Though the results for this year’s successful batch of examinees will only be known on Thursday, the Times lets its readers have a sneak preview of the results papers.

The good news is that almost a quarter of girls are predicted to achieve a top A grade in the subjects of their taking.

Or is that the bad news? If exams are so easy, the implication is that the three-quarters who fail to score the top mark are thicker than Cherie Blair’s sun-kissed hide.

Over in the Telegraph, the news is that “sources” at the heart of examining say that for the 16th successive year the number of students being awarded an A grade will rise.

Overall, the pass rate is expected to show an increase on last year’s 96 per cent pass rate. Rounding this up to the nearest whole per cent, showing workings wherever necessary, this means that at least 97 per cent of students are expected to pass the A-levels they took.

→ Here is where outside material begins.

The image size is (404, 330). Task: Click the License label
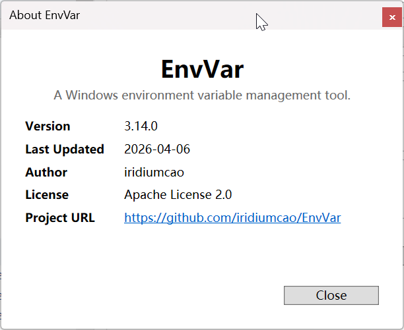[x=47, y=194]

Which is impressive, and a sure sign that education has improved by leaps and bounds since 1988 – even if a report from the Curriculum Evaluation and Management Centre at Durham University says that pupils achieved between one and a half and three grades higher in 2004 that they would have in 1988.

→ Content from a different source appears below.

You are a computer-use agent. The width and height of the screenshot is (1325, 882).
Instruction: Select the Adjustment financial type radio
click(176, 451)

And it is clear that there is still room for some improvement. The A–levels try hard but could do better. But things are on track and one day it might not be only Saddam Hussein who scores 100 per cent in tests.

A Department for Education spokesman explains: “What the evidence shows is that standards are being maintained. Indeed, it’s not the grades that have been dumbed down, but the arguments of those who want to hold children back.”

While we can debate, using examples wherever necessary and a Venn diagram, the rights and wrong of the Government’s education, education, education polity, it’s undeniable that with so many passes things have gotten much better.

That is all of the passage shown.